• Data listing:
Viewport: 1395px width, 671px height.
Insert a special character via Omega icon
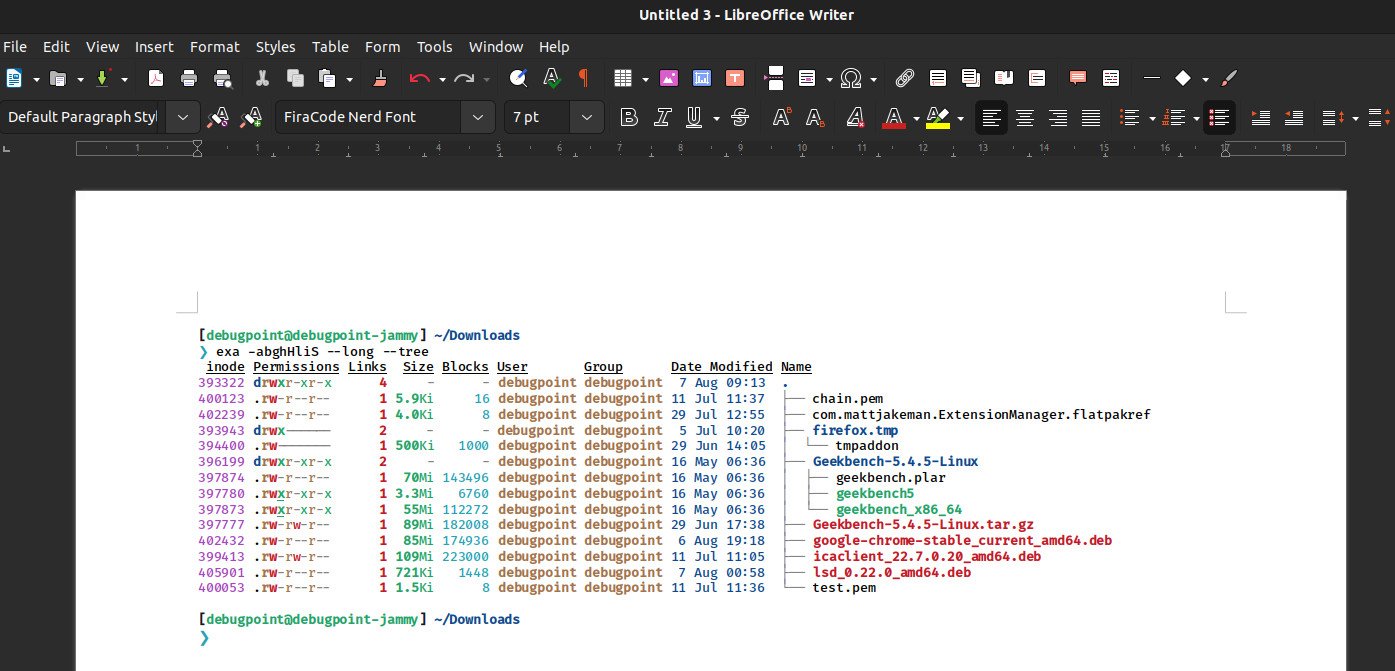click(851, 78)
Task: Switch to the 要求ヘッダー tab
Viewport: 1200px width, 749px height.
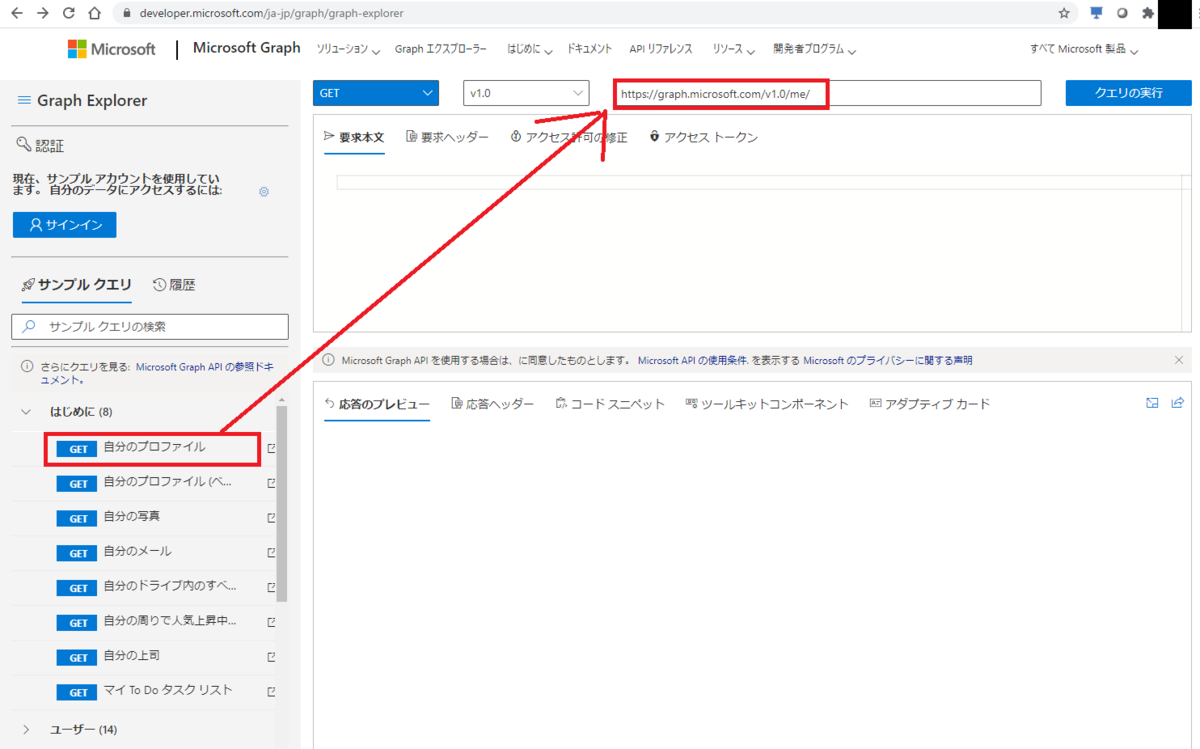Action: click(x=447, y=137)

...

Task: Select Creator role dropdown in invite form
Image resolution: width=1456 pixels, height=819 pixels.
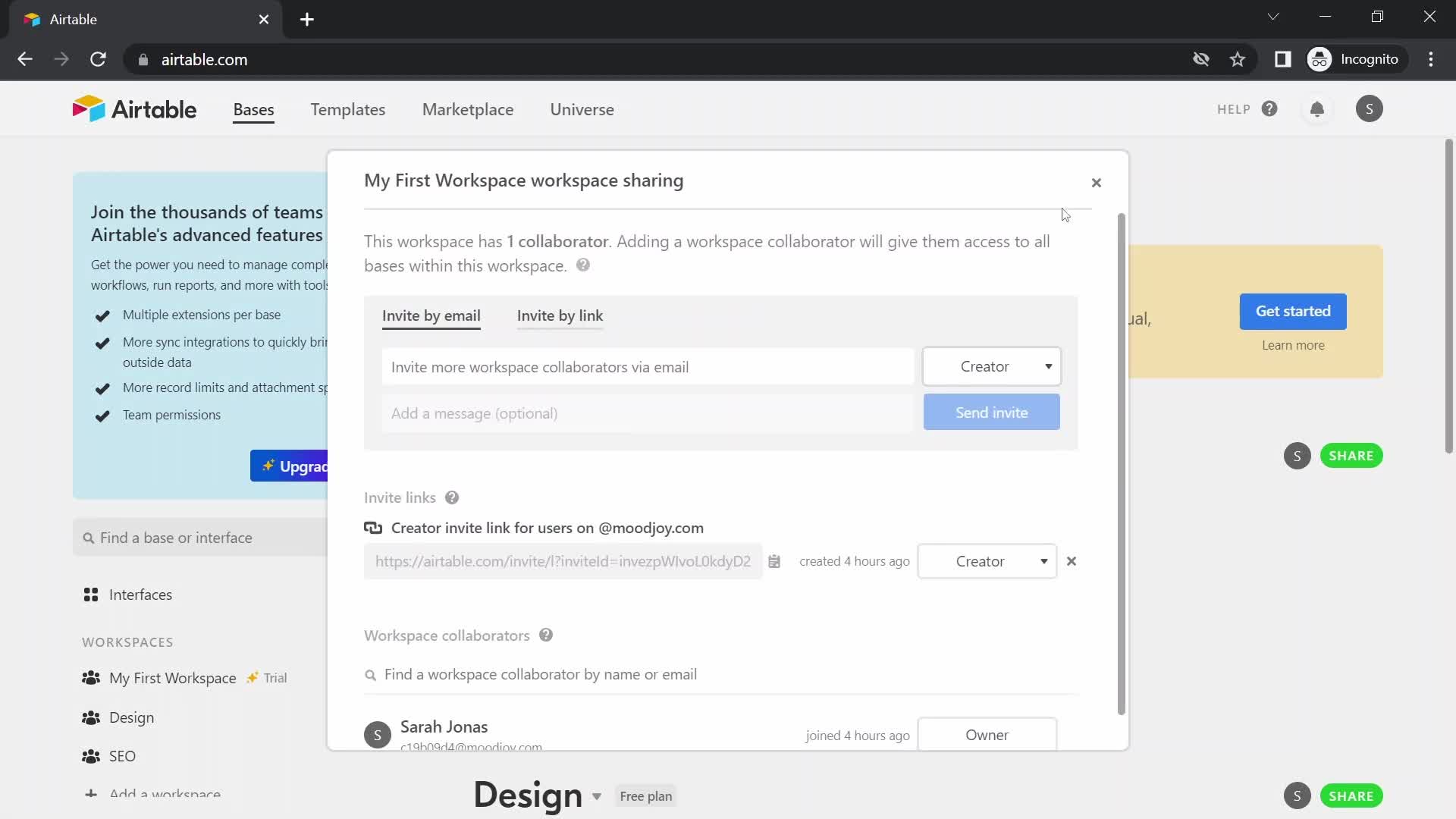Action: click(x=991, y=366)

• Your goal: Please copy every line of the material that contains the word "Task".

• Result below:
Task: Switch to the 要求ヘッダー tab
Task: Select Creator role dropdown in invite form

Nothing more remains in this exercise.